In the second conductive roller according to the invention, the content of the polar group-containing monomer in the raw material mixture for the outermost layer of the elastic layers is preferably within a range of 10 to 80% by mass. When the content of the polar group-containing monomer in the raw material mixture for the outermost layer of the elastic layers is less than 10% by mass, it is difficult to give the sufficient adhesion property between the innermost layer of the coating layers and the outermost layer of the elastic layers, while when it exceeds 80% by mass, an elongation of the coating may be deteriorated to cause a breakage.
The ultraviolet curable raw material mixture used for forming the innermost layer of the coating layers is preferable to further comprise an acrylate oligomer, a reactive diluent, a photo-polymerization initiator, a microparticle, a conductive agent and so on. Also, the ultraviolet curable raw material mixture used for forming the outermost layer of the elastic layers is preferable to further comprise an acrylate oligomer, a reactive diluent, a photo-polymerization initiator, a conductive agent and so on. Moreover, the coating layer(s) except the innermost layer is not particularly limited and may be similar to or different from the innermost layer in the conductive roller according to the invention. Also, the elastic layer(s) except the outermost layer is not particularly limited and may be similar to or different from the outermost layer in the conductive roller according to the invention.

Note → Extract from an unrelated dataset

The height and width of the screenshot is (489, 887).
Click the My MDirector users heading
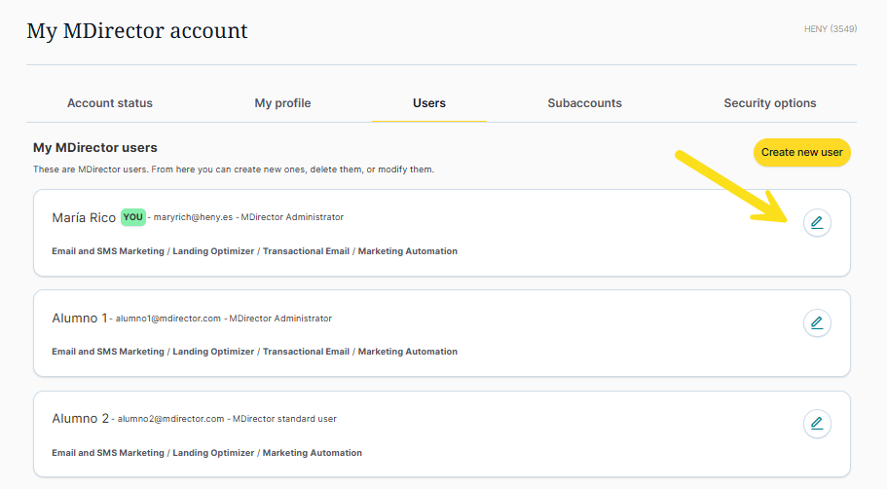point(95,148)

As the acrylate oligomer preferably used in the ultraviolet curable raw material mixture are mentioned urethane-based acrylate oligomer, epoxy-based acrylate oligomer, ether-based acrylate oligomer, ester-based acrylate oligomer, polycarbonate-based acrylate oligomer, fluorine-based acrylate oligomer, silicone-based acrylate oligomer and so on. The above acrylate oligomer can be synthesized by a reaction of polyethylene glycol, polyoxypropylene glycol, polytetramethylene ether glycol, bisphenol A-type epoxy resin, phenolic novolac-type epoxy resin, an adduct of polyalcohol and ε-caprolactone or the like and an acrylic acid, or an urethanation of a polyisocyanate compound and an acrylate compound having a hydroxy group.

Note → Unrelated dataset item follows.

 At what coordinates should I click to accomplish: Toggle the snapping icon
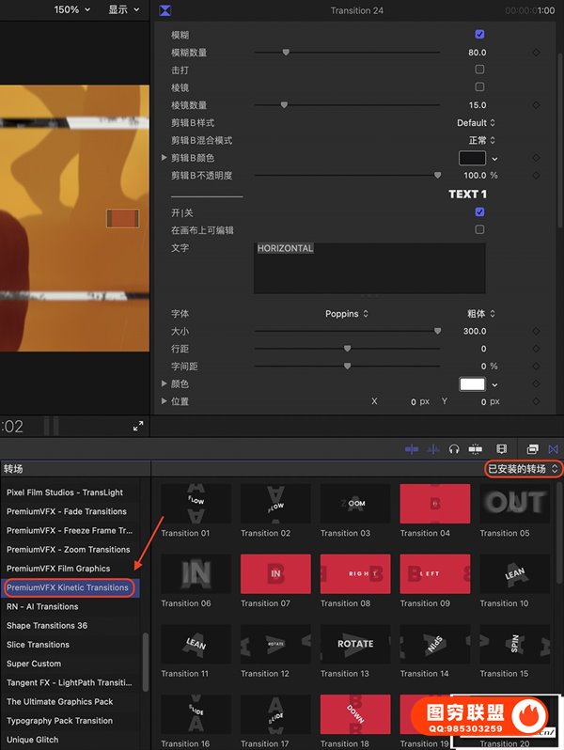476,449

The urethane-based acrylate oligomer can be obtained by an urethanation of a polyol, an isocyanate compound and an acrylate compound having a hydroxy group. As the epoxy-based acrylate oligomer is preferable a reaction product of a compound having a glycidyl group and an acrylic acid, and more preferable a reaction product of a compound having a cyclic structure such as a benzene ring, a naphthalene ring, a spiro ring, dicyclopentadien, tricyclodecane or the like and a glycidyl group and an acrylic acid. The ether-based acrylate oligomer, the ester-based acrylate oligomer and the polycarbonate-based acrylate oligomer can be obtained by a reaction of a polyol (polyether polyol, polyester polyol, and polycarbonate polyol) corresponding to each oligomer and an acrylic acid.

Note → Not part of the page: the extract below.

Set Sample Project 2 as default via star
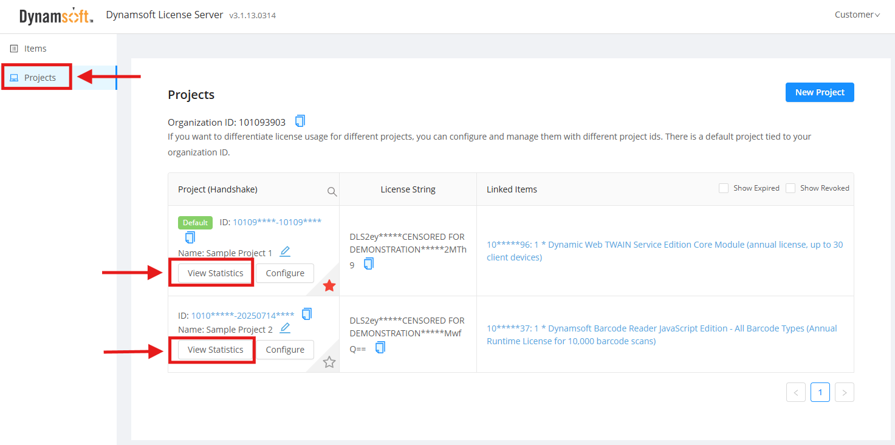Screen dimensions: 895x445 pyautogui.click(x=329, y=362)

The ultraviolet curable raw material mixture may comprise an acrylate monomer as a reactive diluent. As the acrylate monomer are mentioned ethyl acrylate, isobutyl acrylate, n-butyl acrylate, isoamyl acrylate, methoxytriethyleneglycol acrylate, lauryl acrylate, isomyristyl acrylate, stearyl acrylate, myristyl acrylate, palmityl acrylate and so on. These acrylate monomers may be used alone or in a combination of two or more.
The ultraviolet curable raw material mixture preferably comprises a photo-polymerization initiator. The photo-polymerization initiator has an action of initiating polymerization of the above-mentioned monomer and acrylate oligomer through ultraviolet irradiation. As the photo-polymerization initiator are mentioned 4-dimethylaminobenzoic acid, 4-dimethylaminobenzoic ester, 2,2-dimethoxy-2-phenylacetophenone, acetophenone diethyl ketal, alkoxyacetophenone, benzyl dimethyl ketal, benzophenone, benzophenone derivatives such as 3,3-dimethyl-4-methoxy benzophenone, 4,4-dimethoxy benzophenone, 4,4-diamino benzophenone and the like, alkyl benzoylbenzoate, bis(4-dialkylaminophenyl)ketone, benzyl, benzyl derivatives such as benzyl methyl ketal and the like, benzoin, benzoin derivatives such as benzoin isobutyl ether and the like, benzoin isopropyl ether, 2-hydroxy-2-methyl propiophenone, 1-hydroxycyclohexyl phenyl ketone, xanthone, thioxanthone, thioxanthone derivatives, fluorene, 2,4,6-trimethylbenzoyldiphenylphosphine oxide, bis(2,6-dimethoxybenzoyl)-2,4,4-trimethylpentylphosphine oxide, bis(2,4,6-trimethylbenzoyl)-phenylphosphine oxide, 2-methyl-1-[4.-(methylthio)phenyl]-2-morpholinopropanone-1,2-benzyl-2-dimethylamino-1-(morpholinophenyl)-butanone-1 and the like. These photo-polymerization initiators may be used alone or in a combination of two or more. The amount of the photo-polymerization initiator compounded in the ultraviolet curable raw material mixture is preferably within a range of 0.2 to 5.0 parts by mass based on 100 parts by mass of the total amount of the monomer and the acrylate oligomer. When the amount of the photo-polymerization initiator compounded is less than 0.2 part by mass, the effect of initiating the ultraviolet curing of the raw material mixture is small, while when it exceeds 5.0 parts by mass, the effect of initiating the ultraviolet curing is saturated and the cost of the raw material mixture becomes high.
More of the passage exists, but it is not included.